In other news, we’ve recently started the sequel to Failbetter Games’s Sunless Sea, Sunless Skies. The first game is gloriously niche – you pilot a tiny ship through a vast underground cavern dotted here and there with islands and heavily populated with menaces ranging from your standard pirates to terrifying Lovecraftian horrors. As you sail, you encounter dozens of weird and entertaining little storylets – mini-plots for all of your officers, and on each island a little thicket of tales to explore that highlight the creativity of the worldbuilding. There’s a range of victory conditions to pursue, too, ranging from the somewhat mundane (become fabulously wealthy!) to the enticingly mysterious (join an adventurer in a quest to pass through the Avid Horizon, a frigid and desolate place containing a gate to…somewhere. We loved it.

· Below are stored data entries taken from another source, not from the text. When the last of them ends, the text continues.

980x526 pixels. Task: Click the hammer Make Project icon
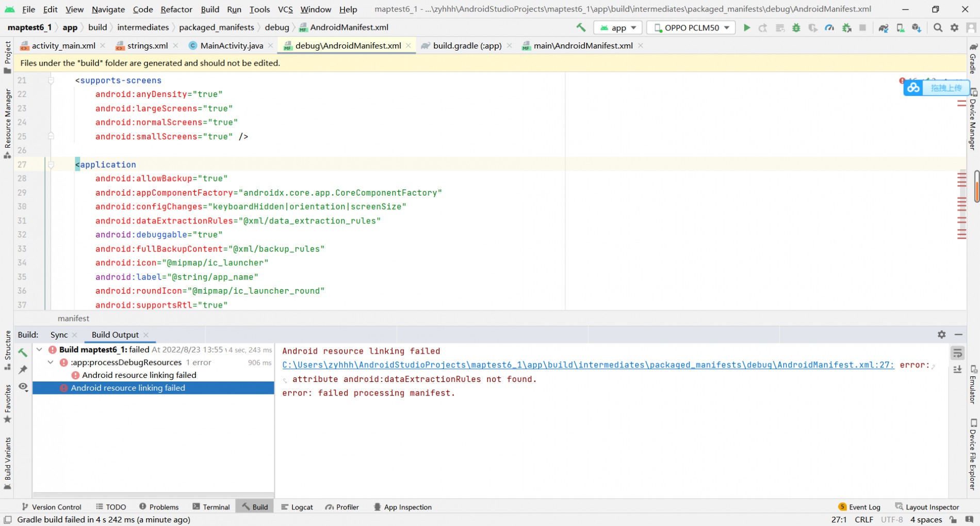[x=581, y=28]
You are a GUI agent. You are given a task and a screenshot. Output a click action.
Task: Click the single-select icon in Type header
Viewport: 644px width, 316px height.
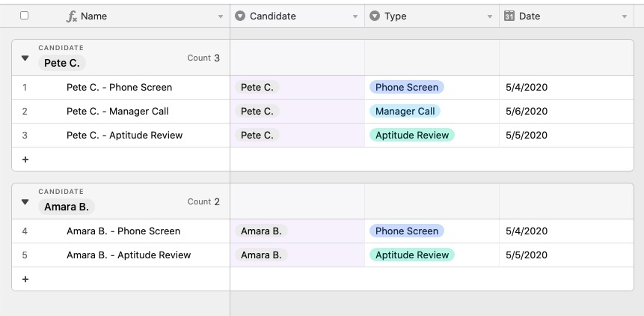375,16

And yet we’ve only finished one of its many victory conditions. Why? Because it’s a roguelike, a decision that I still find baffling. Dying and returning to the start of something makes sense for many games, but not for one where a death can easily wipe out twenty hours of gameplay. Moreover, it can be intensely frustrating to have to re-do the first part of all of your quests many many many times before living long enough to see the end of them, setting up a weird dynamic where you find yourself rushing to try to complete things before a horror from below rips your tiny ship in half. (I’ve learned there’s a mod available that can mitigate this somewhat by not re-setting quest progress on death; this might be worth a go if i want to read more of the game’s stories.)
The second game is a roguelike as well, sadly, though they’ve made the wise decision to make the goodies you can pass on to your next captain more generous. (There IS a more merciful game mode that permits save-scumming, but naturally with Mark on the team we couldn’t go for that one.) That said, our only death so far was wiped out by the game’s locking up on us (it seems that there are some growing pains with version 1.0 as it emerges from Early Access.) There’s gamepad support this time, though it feels rather janky – it’s startlingly difficult to keep your vessel moving in a straight line. Hopefully kinks that will be smoothed out as the release progresses.

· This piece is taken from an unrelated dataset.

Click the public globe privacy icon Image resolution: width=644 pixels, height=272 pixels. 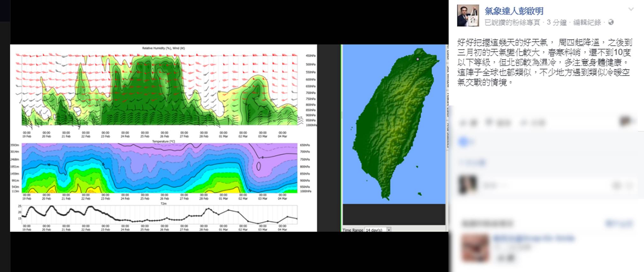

This installment in the…is it a franchise now?…takes as its premise the notion that someone, at least, was successful in passing through the Avid Horizon as I mentioned above – and as it turned out, what was beyond that was a skyscape full of new wonders. And terrors, because obviously.
Ten years on, control of the skies is a battle between The Establishment and the scrappy colonists who believe this new frontier is rightly theirs. This conflict forms the backdrop for your own story, which begins with you as first officer on a small but scrappy sky-train recently returned from the land of the dead (somehow.) The voyage did not go well for the former captain, who as the game begins is dying of…something, a strange illness that covers her skin in glowing sigils. In exchange for passing the ship on to you, she requests a promise: take the black box in the ship’s hold to New London, and do not open it.
And then she is gone, and the ship is yours, skeleton crew and all. Good luck, captain.
It’s a fairly cracking beginning really, and I’m hopeful that the rest of it will be as divertingly, endearingly weird as its predecessor. Thus far, the skies aren’t quite as oppressively dark and lonely as the Sunless Sea once was – the art’s rather lovely, honestly, and does a good job suggesting layers of possibly-infinite space despite the two dimensional plane your locomotive-ship actually moves in. But the writing’s been as inventively bizarre as ever, thus far, and we’ve got a lot of new lands to discover. Until we die or go irrevocably mad, of course.
So…more of the same, rather, I suppose. But I’m all right with that.